Les Français qui auraient caché des lingots en Suisse sont prévenus : leur argent n’est plus à l’abri dans les coffres-forts helvétiques. Pire, le fisc est peut-être déjà sur leur trace. Le ministre du Budget, Eric Woerth, a annoncé hier dans le JDD que la France disposait d’une liste de 3 000 contribuables soupçonnés d’avoir des comptes non déclarés en Suisse
Ces comptes, détenus dans seulement trois banques sur les 327 qu’abrite le pays, représentent une somme colossale : 3 milliards d’euros. Les contribuables qui craindraient d’être visés ont jusqu‘au 31 décembre pour se dénoncer, sous peine de contrôle fiscal carabiné. Les banques installées en France seront aussi fermement invitées à livrer le nom des fraudeurs.
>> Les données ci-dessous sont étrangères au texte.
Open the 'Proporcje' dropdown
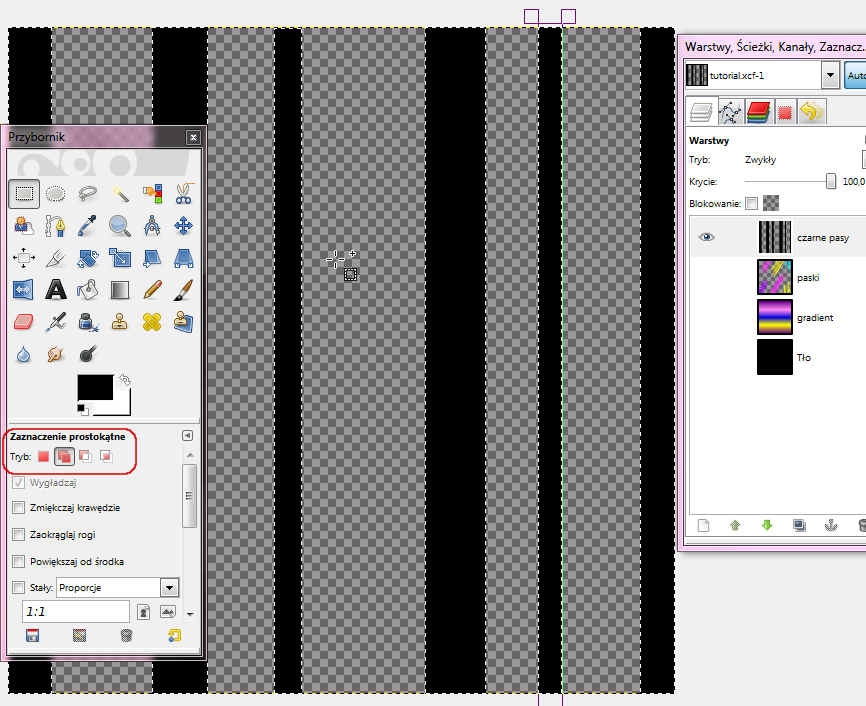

Avec cette menace, la France monte d’un cran dans la lutte contre l’évasion fiscale. Jusqu’à présent, la "cellule de régularisation" créée en avril, qui permet aux fraudeurs d’échapper
à des poursuites pénales s’ils se dénoncent, a eu très peu d’impact : seules vingt régularisations ont été effectuées. En ciblant la Suisse, Bercy s’offre une proie de choix : 40 milliards d’euros d’avoirs hexagonaux y dorment officiellement.
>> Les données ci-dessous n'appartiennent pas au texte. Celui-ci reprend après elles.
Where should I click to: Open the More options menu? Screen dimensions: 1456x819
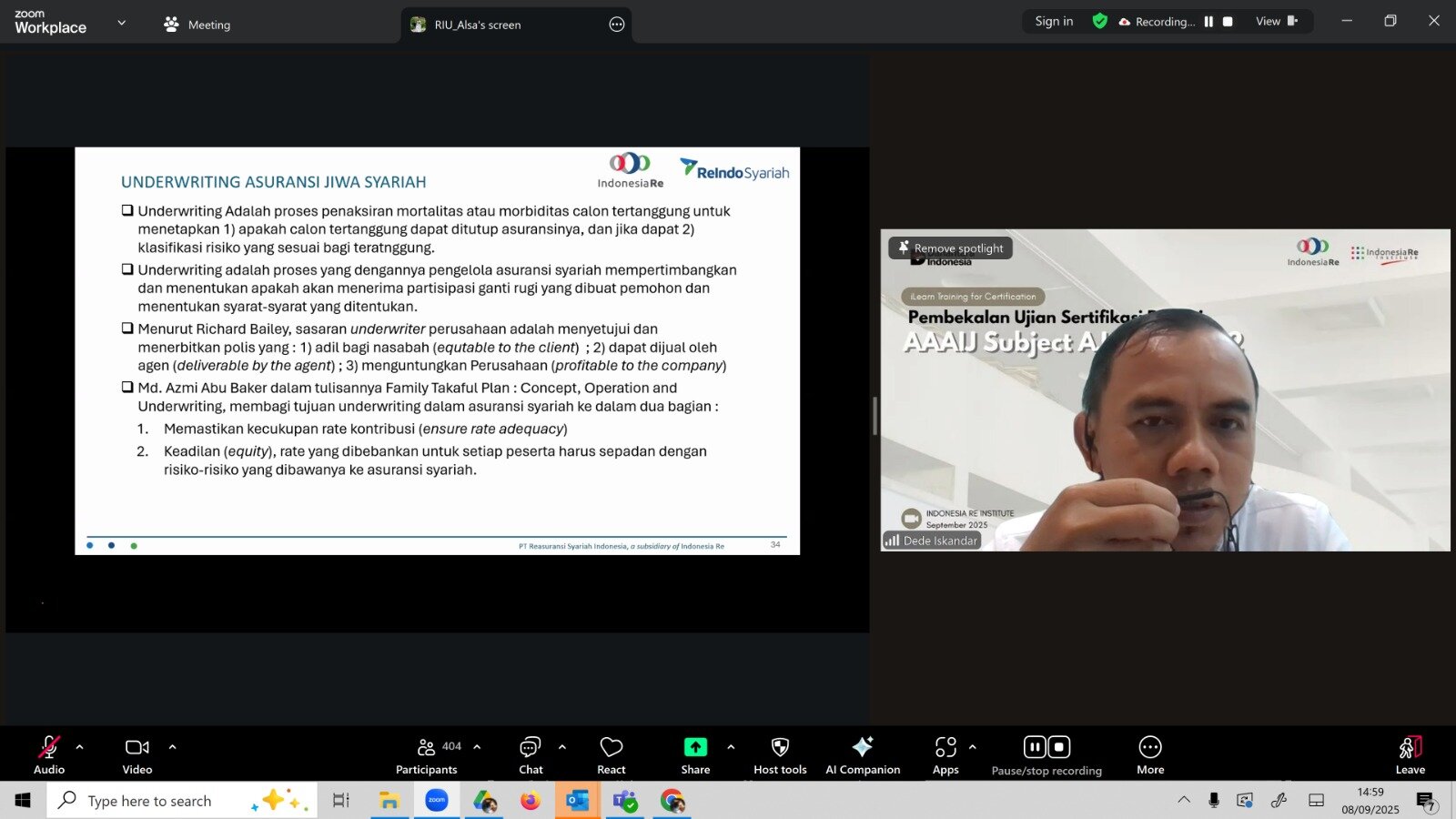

L’étau se resserre d’ailleurs sur les « évadés fiscaux » du pays : la révélation d’Eric Woerth intervient deux jours seulement après la signature d’un accord avec les autorités helvétiques levant la protection du secret bancaire. A trois semaines du prochain G20, la France adresse aussi un nouveau message aux pays qui, comme la Suisse, multiplient les accords pour sortir de la "liste grise" des paradis fiscaux.